─── Data supplied ───
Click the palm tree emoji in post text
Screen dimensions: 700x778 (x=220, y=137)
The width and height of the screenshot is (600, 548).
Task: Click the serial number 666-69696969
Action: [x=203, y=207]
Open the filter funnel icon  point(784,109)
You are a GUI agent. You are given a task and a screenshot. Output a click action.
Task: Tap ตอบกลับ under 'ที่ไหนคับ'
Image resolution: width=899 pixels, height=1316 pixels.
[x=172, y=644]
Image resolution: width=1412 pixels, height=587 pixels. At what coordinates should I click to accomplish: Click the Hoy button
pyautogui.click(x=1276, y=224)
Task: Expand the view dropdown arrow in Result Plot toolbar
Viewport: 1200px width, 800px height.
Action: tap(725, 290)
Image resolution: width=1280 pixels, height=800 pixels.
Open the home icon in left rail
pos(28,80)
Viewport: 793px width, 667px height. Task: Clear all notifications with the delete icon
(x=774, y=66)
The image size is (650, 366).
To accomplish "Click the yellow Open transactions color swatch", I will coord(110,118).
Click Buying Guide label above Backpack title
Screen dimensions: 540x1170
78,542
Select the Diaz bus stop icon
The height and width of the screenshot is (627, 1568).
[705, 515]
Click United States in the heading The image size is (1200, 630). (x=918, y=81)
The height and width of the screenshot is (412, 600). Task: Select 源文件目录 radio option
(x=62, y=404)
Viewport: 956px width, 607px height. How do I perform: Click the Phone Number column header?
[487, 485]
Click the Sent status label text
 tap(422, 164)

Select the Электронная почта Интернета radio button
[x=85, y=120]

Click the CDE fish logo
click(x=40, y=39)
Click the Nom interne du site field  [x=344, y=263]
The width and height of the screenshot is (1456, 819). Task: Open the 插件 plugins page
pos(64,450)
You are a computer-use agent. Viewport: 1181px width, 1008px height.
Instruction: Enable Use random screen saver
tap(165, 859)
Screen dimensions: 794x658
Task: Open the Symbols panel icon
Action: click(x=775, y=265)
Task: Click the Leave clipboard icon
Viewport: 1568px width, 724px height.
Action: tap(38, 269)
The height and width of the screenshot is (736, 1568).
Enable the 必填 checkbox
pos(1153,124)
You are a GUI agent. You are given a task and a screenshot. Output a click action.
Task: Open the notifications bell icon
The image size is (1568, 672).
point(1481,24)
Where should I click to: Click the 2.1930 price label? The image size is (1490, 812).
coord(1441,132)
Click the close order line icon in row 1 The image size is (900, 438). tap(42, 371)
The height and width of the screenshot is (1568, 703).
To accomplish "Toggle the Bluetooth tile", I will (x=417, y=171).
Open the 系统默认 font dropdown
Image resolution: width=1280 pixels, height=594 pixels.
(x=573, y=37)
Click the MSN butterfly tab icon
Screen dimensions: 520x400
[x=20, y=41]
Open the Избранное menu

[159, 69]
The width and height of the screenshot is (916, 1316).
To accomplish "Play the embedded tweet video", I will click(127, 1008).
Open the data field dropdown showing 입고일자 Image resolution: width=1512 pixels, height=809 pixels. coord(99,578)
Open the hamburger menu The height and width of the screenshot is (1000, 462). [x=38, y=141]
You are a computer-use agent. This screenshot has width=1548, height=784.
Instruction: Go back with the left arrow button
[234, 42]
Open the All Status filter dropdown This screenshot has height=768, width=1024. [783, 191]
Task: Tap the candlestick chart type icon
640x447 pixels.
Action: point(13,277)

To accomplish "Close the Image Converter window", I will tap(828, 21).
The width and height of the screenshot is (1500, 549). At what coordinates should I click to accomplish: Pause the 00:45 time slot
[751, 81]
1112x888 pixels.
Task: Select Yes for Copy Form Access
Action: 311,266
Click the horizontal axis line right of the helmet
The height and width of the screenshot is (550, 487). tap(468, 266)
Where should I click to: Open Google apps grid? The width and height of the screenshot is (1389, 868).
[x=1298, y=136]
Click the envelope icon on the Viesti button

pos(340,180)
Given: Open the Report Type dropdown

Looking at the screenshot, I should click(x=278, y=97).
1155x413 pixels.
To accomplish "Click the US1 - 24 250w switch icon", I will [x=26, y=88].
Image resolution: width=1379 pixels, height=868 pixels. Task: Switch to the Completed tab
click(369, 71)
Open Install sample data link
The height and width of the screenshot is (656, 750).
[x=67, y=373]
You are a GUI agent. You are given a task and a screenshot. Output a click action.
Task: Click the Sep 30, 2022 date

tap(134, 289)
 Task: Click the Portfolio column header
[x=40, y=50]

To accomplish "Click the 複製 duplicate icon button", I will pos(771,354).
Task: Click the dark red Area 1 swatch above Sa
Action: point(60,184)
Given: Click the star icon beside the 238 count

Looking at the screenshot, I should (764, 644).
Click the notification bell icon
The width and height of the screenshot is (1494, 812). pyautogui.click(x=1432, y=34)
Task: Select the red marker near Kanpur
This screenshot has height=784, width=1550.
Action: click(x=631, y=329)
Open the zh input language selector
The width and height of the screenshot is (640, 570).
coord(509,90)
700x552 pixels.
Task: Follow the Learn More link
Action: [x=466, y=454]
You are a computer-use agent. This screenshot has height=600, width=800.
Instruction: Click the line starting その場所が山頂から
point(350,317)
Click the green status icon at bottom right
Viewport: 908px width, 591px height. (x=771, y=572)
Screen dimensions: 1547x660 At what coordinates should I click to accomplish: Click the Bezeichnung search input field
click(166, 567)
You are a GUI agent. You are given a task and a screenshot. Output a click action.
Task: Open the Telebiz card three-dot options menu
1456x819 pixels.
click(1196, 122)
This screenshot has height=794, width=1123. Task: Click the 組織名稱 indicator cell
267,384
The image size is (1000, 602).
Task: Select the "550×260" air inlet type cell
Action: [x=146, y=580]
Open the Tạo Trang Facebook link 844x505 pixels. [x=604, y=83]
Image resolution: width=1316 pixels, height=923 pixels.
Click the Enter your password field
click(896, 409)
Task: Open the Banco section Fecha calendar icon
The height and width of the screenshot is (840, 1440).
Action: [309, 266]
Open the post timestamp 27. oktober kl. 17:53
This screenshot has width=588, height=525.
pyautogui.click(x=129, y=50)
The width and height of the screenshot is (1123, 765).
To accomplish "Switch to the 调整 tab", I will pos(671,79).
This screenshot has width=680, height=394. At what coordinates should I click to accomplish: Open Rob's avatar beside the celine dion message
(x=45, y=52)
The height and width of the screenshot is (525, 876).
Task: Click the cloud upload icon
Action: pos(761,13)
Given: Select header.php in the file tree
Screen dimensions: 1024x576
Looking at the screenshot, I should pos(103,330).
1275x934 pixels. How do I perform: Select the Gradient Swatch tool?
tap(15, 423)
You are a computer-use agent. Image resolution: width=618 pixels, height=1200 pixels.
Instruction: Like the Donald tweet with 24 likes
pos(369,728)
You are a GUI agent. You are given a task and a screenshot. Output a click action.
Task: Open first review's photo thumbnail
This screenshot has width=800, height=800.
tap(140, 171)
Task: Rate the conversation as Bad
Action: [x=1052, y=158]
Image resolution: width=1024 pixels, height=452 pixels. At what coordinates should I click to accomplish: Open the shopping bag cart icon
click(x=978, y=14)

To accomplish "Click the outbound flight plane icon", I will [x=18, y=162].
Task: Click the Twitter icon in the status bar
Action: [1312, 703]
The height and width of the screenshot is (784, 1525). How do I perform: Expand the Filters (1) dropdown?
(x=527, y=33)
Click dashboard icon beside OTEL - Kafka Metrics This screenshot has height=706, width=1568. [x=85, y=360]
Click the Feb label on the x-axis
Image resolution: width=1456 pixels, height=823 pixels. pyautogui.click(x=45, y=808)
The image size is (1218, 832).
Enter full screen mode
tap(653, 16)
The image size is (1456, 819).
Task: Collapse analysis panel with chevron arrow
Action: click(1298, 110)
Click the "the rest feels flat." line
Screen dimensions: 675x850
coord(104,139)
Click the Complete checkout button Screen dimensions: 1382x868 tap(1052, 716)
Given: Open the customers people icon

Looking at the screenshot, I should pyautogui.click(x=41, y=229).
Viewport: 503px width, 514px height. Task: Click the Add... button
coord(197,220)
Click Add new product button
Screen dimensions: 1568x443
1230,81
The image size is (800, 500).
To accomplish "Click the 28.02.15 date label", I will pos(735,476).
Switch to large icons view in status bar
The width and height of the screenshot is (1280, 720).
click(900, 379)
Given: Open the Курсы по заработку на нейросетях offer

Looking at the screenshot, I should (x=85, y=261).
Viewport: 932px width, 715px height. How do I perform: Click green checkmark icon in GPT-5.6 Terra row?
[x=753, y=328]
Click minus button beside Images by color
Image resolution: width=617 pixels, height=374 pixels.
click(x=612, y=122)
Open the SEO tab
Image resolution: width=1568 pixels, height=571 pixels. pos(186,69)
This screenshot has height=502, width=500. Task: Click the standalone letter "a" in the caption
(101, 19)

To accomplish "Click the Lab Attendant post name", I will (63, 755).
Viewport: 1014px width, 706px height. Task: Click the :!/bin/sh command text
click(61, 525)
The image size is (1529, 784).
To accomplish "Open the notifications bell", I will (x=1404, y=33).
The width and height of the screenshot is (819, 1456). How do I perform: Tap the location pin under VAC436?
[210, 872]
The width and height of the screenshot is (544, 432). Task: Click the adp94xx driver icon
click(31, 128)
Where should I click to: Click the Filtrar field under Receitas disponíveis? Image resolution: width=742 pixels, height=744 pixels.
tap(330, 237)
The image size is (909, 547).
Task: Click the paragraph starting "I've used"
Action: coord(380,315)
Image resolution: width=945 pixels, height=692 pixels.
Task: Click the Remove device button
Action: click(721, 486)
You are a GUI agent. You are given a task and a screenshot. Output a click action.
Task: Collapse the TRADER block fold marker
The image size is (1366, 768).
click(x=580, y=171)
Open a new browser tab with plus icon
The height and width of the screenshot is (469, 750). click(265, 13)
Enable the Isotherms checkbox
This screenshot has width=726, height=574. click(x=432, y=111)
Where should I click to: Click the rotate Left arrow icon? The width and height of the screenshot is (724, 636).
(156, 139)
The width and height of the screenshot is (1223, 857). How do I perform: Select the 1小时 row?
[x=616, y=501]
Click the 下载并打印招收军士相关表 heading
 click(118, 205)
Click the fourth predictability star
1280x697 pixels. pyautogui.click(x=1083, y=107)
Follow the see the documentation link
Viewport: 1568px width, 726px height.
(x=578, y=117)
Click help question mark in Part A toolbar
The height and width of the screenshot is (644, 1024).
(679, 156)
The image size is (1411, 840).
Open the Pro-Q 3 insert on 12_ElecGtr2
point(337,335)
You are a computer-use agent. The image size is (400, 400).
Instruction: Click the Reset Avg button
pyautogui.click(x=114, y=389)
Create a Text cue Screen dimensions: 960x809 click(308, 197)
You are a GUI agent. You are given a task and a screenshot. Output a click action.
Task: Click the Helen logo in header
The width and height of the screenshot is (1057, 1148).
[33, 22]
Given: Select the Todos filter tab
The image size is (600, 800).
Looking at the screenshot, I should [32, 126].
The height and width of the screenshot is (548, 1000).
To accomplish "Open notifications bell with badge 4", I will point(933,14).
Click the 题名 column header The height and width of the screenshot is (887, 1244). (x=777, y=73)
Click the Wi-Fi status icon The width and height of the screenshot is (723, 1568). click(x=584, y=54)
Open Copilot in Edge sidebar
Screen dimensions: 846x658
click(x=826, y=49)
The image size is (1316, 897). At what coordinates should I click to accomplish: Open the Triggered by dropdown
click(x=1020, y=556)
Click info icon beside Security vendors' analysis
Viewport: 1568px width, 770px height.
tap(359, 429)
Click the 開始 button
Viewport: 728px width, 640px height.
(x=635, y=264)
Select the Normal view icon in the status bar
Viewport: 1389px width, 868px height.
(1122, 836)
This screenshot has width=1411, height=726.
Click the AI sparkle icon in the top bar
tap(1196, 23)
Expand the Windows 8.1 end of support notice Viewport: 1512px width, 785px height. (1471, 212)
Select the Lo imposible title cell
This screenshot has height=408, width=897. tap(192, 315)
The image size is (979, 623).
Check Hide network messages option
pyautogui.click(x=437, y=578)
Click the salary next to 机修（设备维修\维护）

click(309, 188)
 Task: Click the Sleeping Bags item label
───
■ **Required work**
Rewrite the part of the material that opens with the line containing "The height and width of the screenshot is (784, 1525)." and closes with the line containing "Looking at the screenshot, I should (x=85, y=261).", putting "control" wherever "button" appears and leaving everything else unchanged.

■ **Written response**
The height and width of the screenshot is (784, 1525). How do I perform: Expand the Filters (1) dropdown?
(x=527, y=33)
Click dashboard icon beside OTEL - Kafka Metrics This screenshot has height=706, width=1568. [x=85, y=360]
Click the Feb label on the x-axis
Image resolution: width=1456 pixels, height=823 pixels. pyautogui.click(x=45, y=808)
The image size is (1218, 832).
Enter full screen mode
tap(653, 16)
The image size is (1456, 819).
Task: Collapse analysis panel with chevron arrow
Action: click(1298, 110)
Click the "the rest feels flat." line
Screen dimensions: 675x850
coord(104,139)
Click the Complete checkout control Screen dimensions: 1382x868 tap(1052, 716)
Given: Open the customers people icon

Looking at the screenshot, I should pyautogui.click(x=41, y=229).
Viewport: 503px width, 514px height. Task: Click the Add... control
coord(197,220)
Click Add new product control
Screen dimensions: 1568x443
1230,81
The image size is (800, 500).
To accomplish "Click the 28.02.15 date label", I will pos(735,476).
Switch to large icons view in status bar
The width and height of the screenshot is (1280, 720).
click(900, 379)
Given: Open the Курсы по заработку на нейросетях offer

Looking at the screenshot, I should (x=85, y=261).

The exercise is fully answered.